Treatment was performed by applying the gel once or twice daily until full recovery was achieved with follow up once a week to reassess the condition. All adverse effects were checked during the study. The clinical improvement of the patients, treatment related side effects, patient and physician satisfaction and length of treatment were assessed during each follow-up visit. High resolution digital photographs were taken for lesions of patients using identical camera folder setting before starting treatment, on each follow up visit and after complete recovery.
There was a significant correlation between the patient’s sex and the type of infection with most of the female patients developing hyperpigmented lesions.
• For the itraconazole once daily application group
One patient (5%) showed excellent improvement after one week of treatment, while all other patient in the group (95%) showed good improvement after the first week. All patients (100%) were completely cured within two weeks of starting treatment with 2 patients (10%) cured in 10 days and one patient (5%) cured in 12 days. Four patients (20%) had some residual hypopigmentation which disappeared within one week. Physician satisfaction ranged from good (15%) to excellent (85%). Patients were somewhat satisfied (15%), satisfied (10%) or very satisfied (75%). None of the patients (0%) reported any treatment related side effects. No cases of recurrence were reported for at least 18 months post treatment.

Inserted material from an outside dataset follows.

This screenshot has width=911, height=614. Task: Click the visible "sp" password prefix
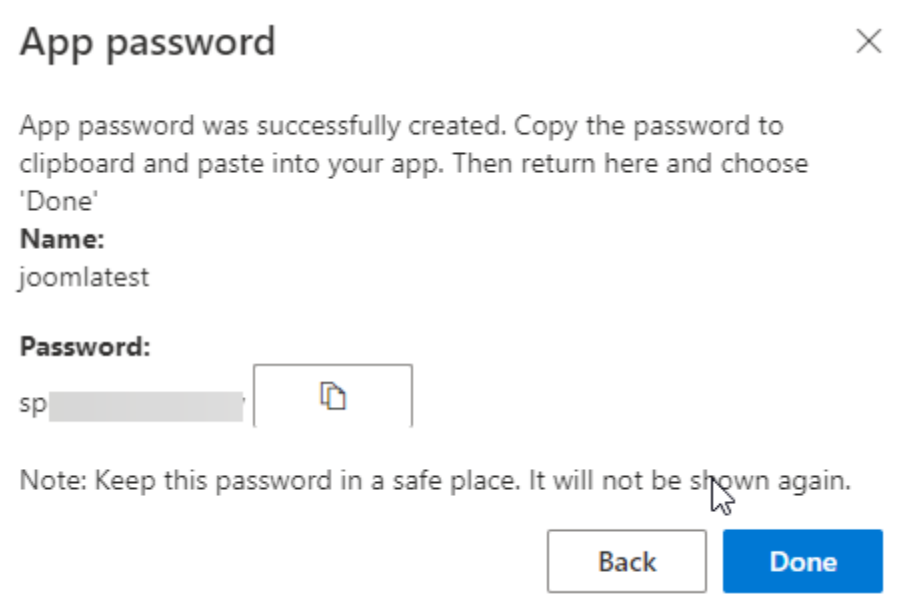[x=33, y=407]
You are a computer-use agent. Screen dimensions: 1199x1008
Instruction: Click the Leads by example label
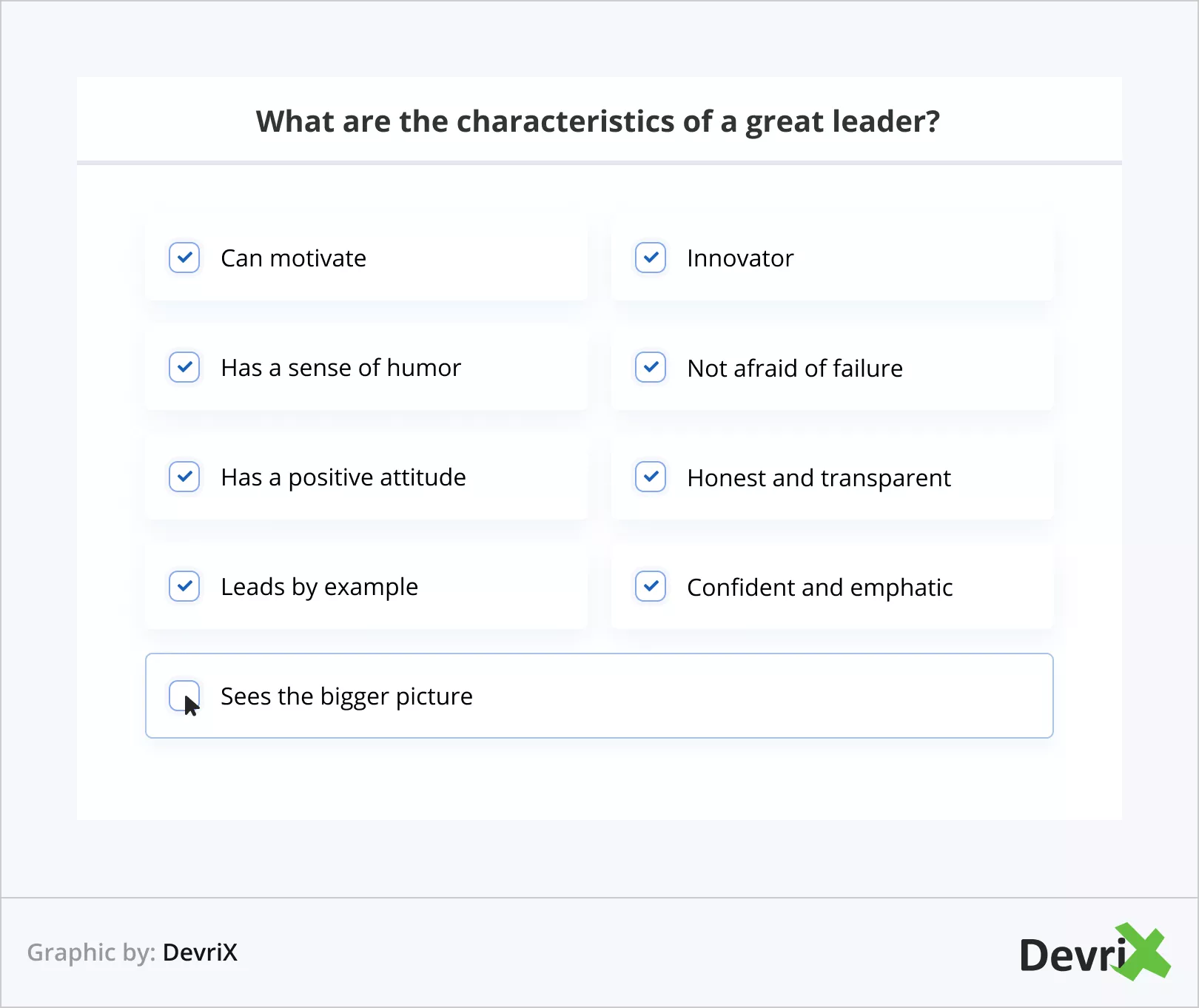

• For the itraconazole twice daily application group
All patients (100%) were completely cured within one week of starting treatment with 2 patients (10%) cured in 3 days, one patient (5%) cured in 5 days and 2 patients (10%) cured in 6 days. One patient (5%) had some residual hypopigmentation which disappeared within one week. In all cases physician satisfaction levels ranged from good (5%) to excellent (95%). Patients were somewhat satisfied (5%), satisfied (5%) or very satisfied (90%). None of these patients (0%) reported any treatment related side effects. No cases of recurrence were reported for at least 18 months post treatment.
• For the voriconazole once daily application group
Five patients (25%) showed excellent improvement after one week of treatment, while all other patient in the group (75%) showed good improvement after the first week. All patients (100%) were completely cured within two weeks of starting treatment with 4 patients (20%) cured in 9 days, 2 patients (10%) cured in 12 days and 3 patients (15%) cured in 13 days. Two patients (10%) had some residual hypopigmentation which disappeared within. Physician satisfaction ranged from good (5%) to excellent (95%). Patients were satisfied (10%) or very satisfied (90%). None of these patients (0%) reported any treatment related side effects. No cases of recurrence were reported for at least 18 months post treatment.
• For the voriconazole twice daily application group
All patients (100%) were completely cured within one week of starting treatment with one patient (5%) cured in 4 days and 2 patients (10%) cured in 5 days. Two patients (10%) had some residual hypopigmentation which disappeared within one week. In all cases physician satisfaction levels ranged from good (5%) to excellent (95%). Patients were somewhat satisfied (5%) or very satisfied (95%). None of these patients (0%) reported any treatment related side effects. No cases of recurrence were reported for at least 18 months post treatment.